SHORT PROBLEM 1:
Answer these questions from the Lewis–Califia conversation, marking each answer with its letter:
(a) In what year did Heather Lewis begin the book?
(b) Which theme did Lewis say she resisted most of all?
(c) Which character did some readers take to be another teenager?
SHORT PROBLEM 2: Please output the passage of the Lewis–Califia conversation from "PC: You’ve really" to "dynamics of incest?", word for word and unchanged.
====== SELECTED TEXT
In order to kick-off our newest feature, MOUTH TO MOUTH—conversations between opinionated and mouthy people who’ve never spoken to each other before—we introduced controversial novelist Heather Lewis to outspoken sex activist Pat Califia. The result: a compelling, sparkle-filled discussion of bundles of issues including S/M, adolescent sexuality, freedom of speech and psychotherapy.—Ed.
Pat Califia: I thought your book was beautifully written. You have so much power as a writer. It was wonderful to read something about dykes that wasn’t icky Naiad hearts-and-flowers crap. I think it takes a great deal of courage to include an underage character in sexually explicit fiction. In Canada you would go to prison for doing that, if a trigger-happy prosecutor decided to lay charges against you under their very broad and vague child pornography statute. So would your publisher and anyone found possessing a copy of your book. But we all know that teenagers have gay sex, struggle with coming to some sort of peace with their sexuality, and often encounter adults who are exploitative or fucked up in their own right. I also get very bored with the sanitization of lesbian culture in “mainstream” lesbian fiction. To pretend that alcohol and drugs are not an important part of “gay life” is dishonest. So, on to my questions for you. First, why take the risk of writing about an underage character?
Heather Lewis: I think I took the risk because I didn’t know it was a risk. My whole experience with that first book was like that. I began the book in ’87, and all of it seemed rather improbable. I initially resisted the idea of setting it in the horse show world—a strange enclave people don’t know much about. I felt daunted by trying to describe that world and felt the setting would be an obstacle. I had less internal resistance to the underage thing, the drug use. Initially the drug use felt like a bigger issue in the book—before the sex theme took over. Most of all I resisted the incest theme. That one I went right down to the wire with.
PC: You’ve really broken the paradigm of “incest survivor” as victim. In this book, you speak about sexual abuse in a more complex way. How did you come to this view of or understanding of the dynamics of incest?
HL: I’d wanted to present this girl without giving her any background. I didn’t want some simplistic A + B = C equation. Oh, she’s been abused by her father, that’s why she’s like this. I wanted that to be implicit. But I had good advisors. Came to see my resistance to writing her background wasn’t artistic but psychological. I didn’t want to write anything about her parents because I didn’t want to go there. But once I did, the book made more sense, got tighter, so I knew it needed to be there.
But to get back to the question. This book and the responses to it have surprised me on a lot of different levels. One surprise was that the underage thing has been a non-issue. At least not one broached directly. The age differences between the three women were crucial to me. And while people picked up that Linda was older, they often ignored that Tory was older—that there was at least a generation between Lee and Tory and then another generation between Tory and Linda. This could well by my own fault. This thread was so obvious to me, so central, I may not have gotten it onto the page, or done it too subtly, giving people the opportunity to believe what they wanted. I was truly confused that anyone could read Tory as another teenager, but they did…
As far as Lee being underage, my biggest surprise here was that the book’s detractors kept nailing her, most often labeling her as passive. The[y] gave her no leeway, no slack. Instead of, well, she’s a teenager, this is how teenagers are, they couldn’t seem to stand it. I think that was part of the way people threatened or offended by the underage issue responded to it obliquely rather than directly.
============
====== RECORD LIST
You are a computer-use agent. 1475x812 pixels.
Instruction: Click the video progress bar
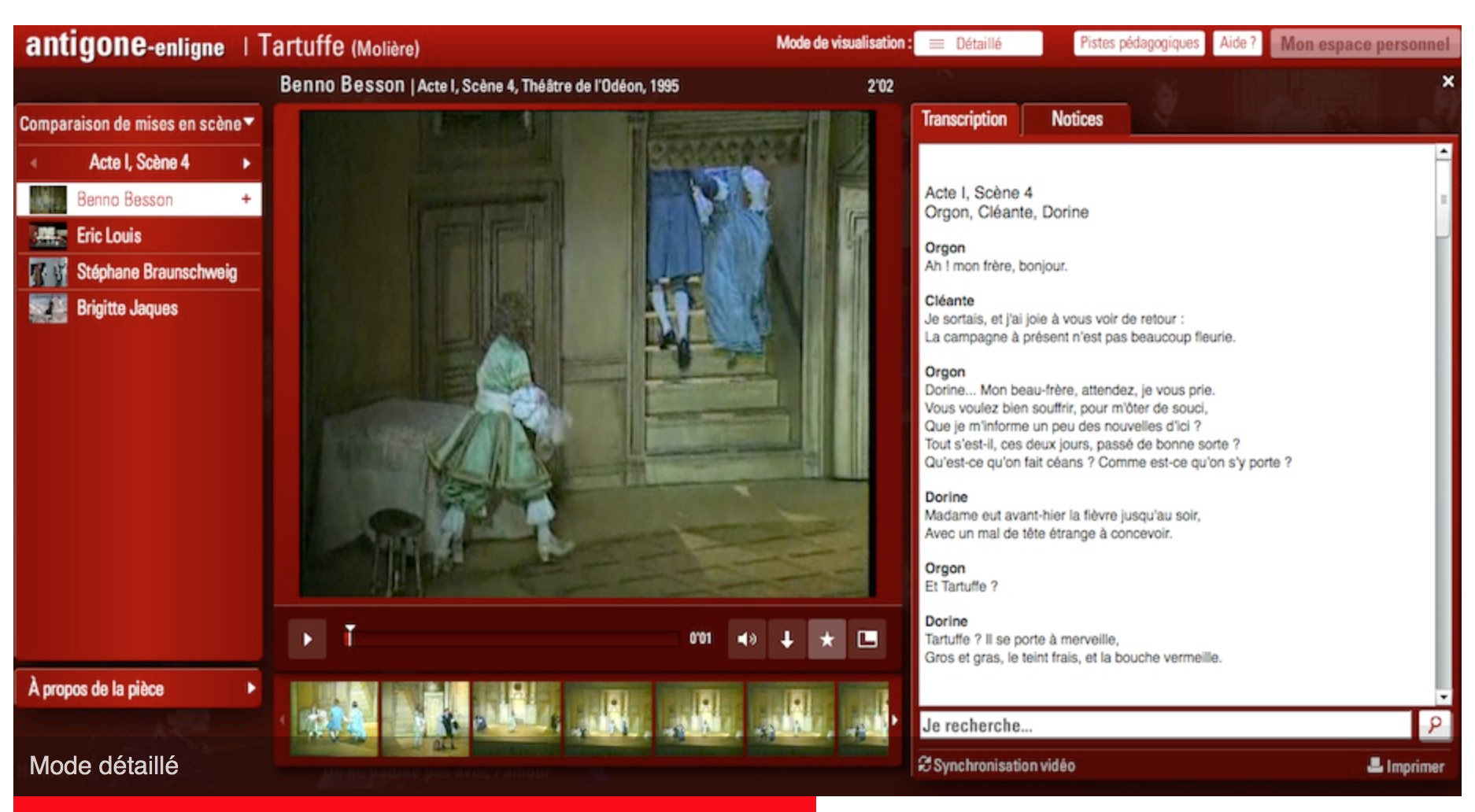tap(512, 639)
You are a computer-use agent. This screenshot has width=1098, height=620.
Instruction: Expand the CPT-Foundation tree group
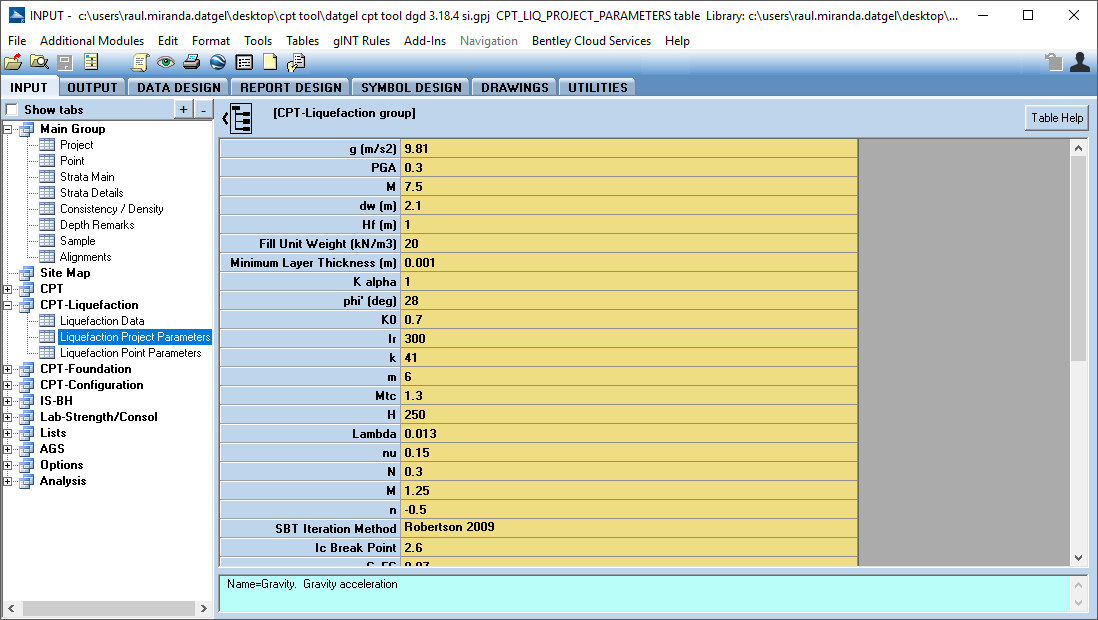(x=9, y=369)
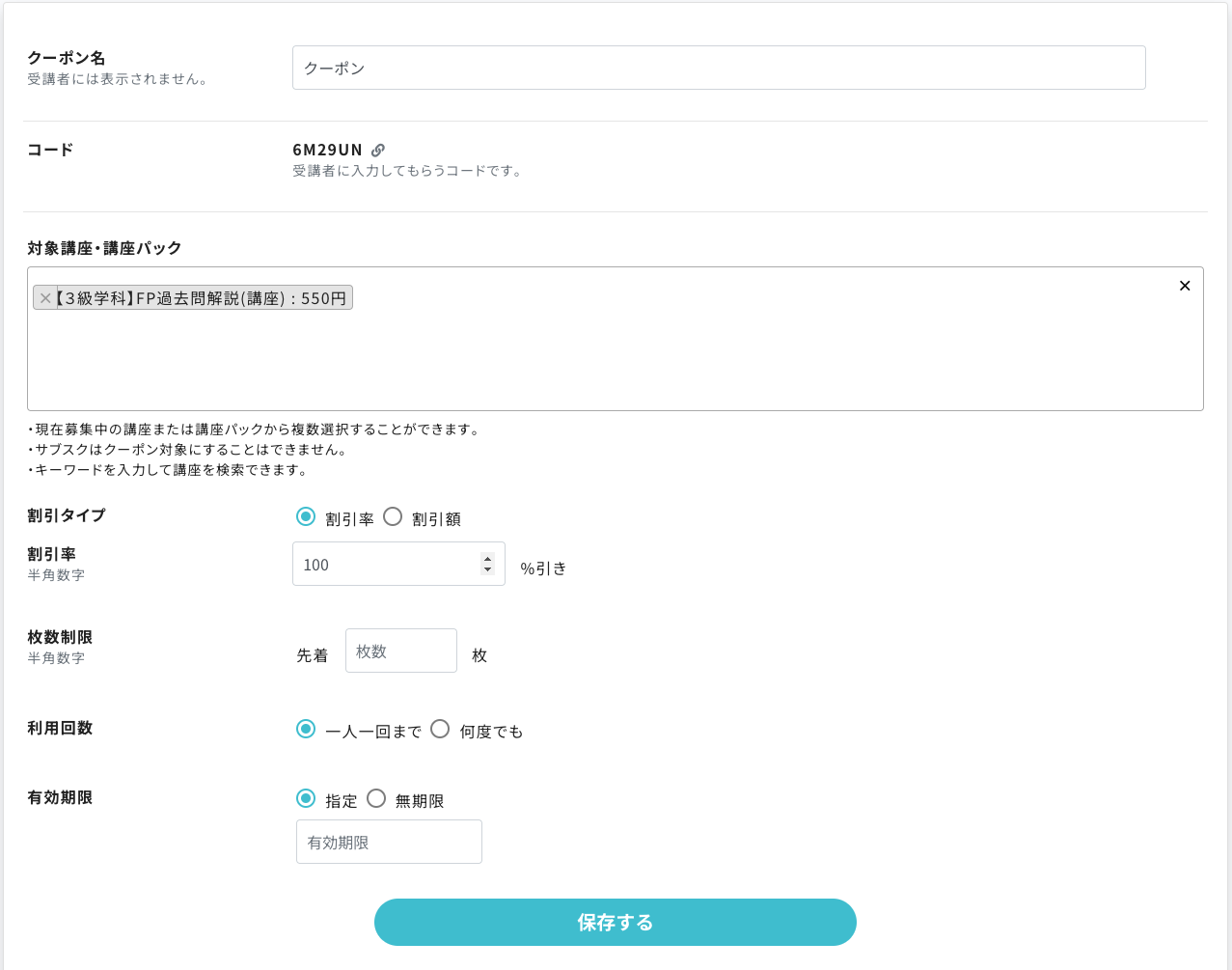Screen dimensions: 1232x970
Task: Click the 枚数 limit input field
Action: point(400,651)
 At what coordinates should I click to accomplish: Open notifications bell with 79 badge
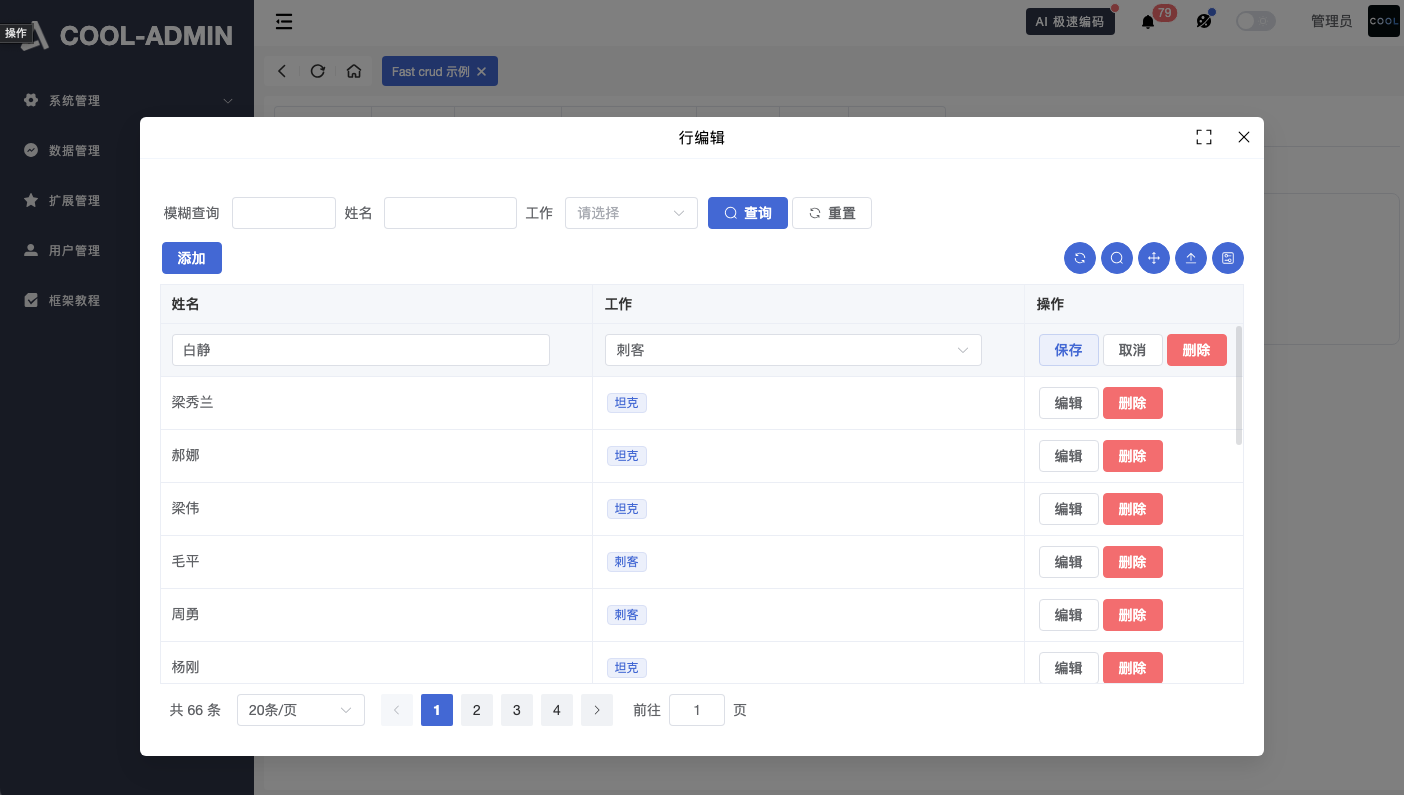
============
CORRECT ANSWER 1:
(a) In ’87.
(b) The incest theme.
(c) Tory.

CORRECT ANSWER 2:
PC: You’ve really broken the paradigm of “incest survivor” as victim. In this book, you speak about sexual abuse in a more complex way. How did you come to this view of or understanding of the dynamics of incest?